Why the Conservative Party is broken

An unrepresentative membership has shifted the party’s centre firmly to the nationalistic and authoritarian right.

By Tim Bale

George Orwell’s memorable take on Dickens, “rotten architecture, but wonderful gargoyles”, didn’t really fit the Conservatives – until recently, that is.

For most of its history, the party – run by relatively pragmatic leaders unconstrained by rank-and-file members and fuelled by no-questions-asked donations from business backers – might as well have been precision-engineered to win elections. Meanwhile, very few of the Tories we used to love to hate ever proved sufficiently nasty (or sufficiently comical) for us to call them to mind decades after they’d departed the scene.

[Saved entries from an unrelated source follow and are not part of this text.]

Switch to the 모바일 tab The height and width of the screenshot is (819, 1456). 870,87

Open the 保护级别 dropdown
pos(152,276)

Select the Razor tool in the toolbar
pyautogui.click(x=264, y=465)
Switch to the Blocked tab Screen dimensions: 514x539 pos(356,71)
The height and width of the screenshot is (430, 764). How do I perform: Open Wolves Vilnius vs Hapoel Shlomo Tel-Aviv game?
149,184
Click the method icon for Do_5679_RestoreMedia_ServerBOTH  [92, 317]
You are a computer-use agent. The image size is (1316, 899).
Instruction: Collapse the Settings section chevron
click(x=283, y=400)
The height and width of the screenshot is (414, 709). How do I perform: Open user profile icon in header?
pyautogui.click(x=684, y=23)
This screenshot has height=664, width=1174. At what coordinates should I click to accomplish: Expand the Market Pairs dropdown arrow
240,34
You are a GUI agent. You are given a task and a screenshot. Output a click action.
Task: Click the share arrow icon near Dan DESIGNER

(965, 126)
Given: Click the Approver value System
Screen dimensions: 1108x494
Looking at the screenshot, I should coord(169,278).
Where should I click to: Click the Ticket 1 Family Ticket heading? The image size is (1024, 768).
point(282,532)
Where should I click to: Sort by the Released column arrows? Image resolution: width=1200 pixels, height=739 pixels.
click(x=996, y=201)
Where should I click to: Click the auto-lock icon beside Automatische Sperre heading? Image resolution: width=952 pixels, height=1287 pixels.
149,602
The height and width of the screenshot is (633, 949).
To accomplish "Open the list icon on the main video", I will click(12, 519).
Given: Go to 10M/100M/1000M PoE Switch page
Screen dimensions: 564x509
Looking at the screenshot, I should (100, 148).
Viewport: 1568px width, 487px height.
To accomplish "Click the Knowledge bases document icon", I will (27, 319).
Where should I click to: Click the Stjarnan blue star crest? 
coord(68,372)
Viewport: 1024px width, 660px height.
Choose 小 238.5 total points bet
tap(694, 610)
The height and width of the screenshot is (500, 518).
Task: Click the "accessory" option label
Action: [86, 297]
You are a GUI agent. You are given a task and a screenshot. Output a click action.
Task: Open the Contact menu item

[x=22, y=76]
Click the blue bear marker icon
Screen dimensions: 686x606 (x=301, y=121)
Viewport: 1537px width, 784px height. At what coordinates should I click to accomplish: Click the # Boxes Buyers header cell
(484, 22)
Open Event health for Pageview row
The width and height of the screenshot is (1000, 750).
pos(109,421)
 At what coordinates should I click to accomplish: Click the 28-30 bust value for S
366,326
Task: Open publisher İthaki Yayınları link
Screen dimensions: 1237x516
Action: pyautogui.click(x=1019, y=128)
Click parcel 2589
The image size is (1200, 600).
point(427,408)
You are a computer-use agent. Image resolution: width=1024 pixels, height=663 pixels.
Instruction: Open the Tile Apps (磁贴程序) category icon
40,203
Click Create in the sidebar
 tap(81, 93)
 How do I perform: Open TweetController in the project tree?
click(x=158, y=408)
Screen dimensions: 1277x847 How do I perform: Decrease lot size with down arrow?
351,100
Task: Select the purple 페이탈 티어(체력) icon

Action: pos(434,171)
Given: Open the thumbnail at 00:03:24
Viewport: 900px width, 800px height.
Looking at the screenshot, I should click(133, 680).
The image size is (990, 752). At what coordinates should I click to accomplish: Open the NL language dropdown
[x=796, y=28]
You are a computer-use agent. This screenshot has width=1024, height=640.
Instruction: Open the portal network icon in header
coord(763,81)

But all that has changed. The architectural rot set in when, at the turn of the century, the then-leader William Hague persuaded his colleagues to award the final say in leadership contests to the grassroots. And it spread when some of the Tories’ biggest donors – instead of contenting themselves with simply paying an insurance policy against a Labour government and letting the politicians get on with it – began to demand a little more for their money: access, influence on the direction of the party (particularly over Europe), and honours, however controversial. The party in the media, too – proprietors, editors and columnists – became ever more ideologically vociferous. 

As a result, any MP hoping to lead the Tories will need to please not only their Commons colleagues but the Conservative crowd too – often by appealing, in an increasingly 24/7 and polarised public sphere, to its most atavistic opinions. And that – along with the need to stem any bleeding of support to its Faragiste flank – has shifted the party’s centre of gravity firmly to the nationalistic and authoritarian right.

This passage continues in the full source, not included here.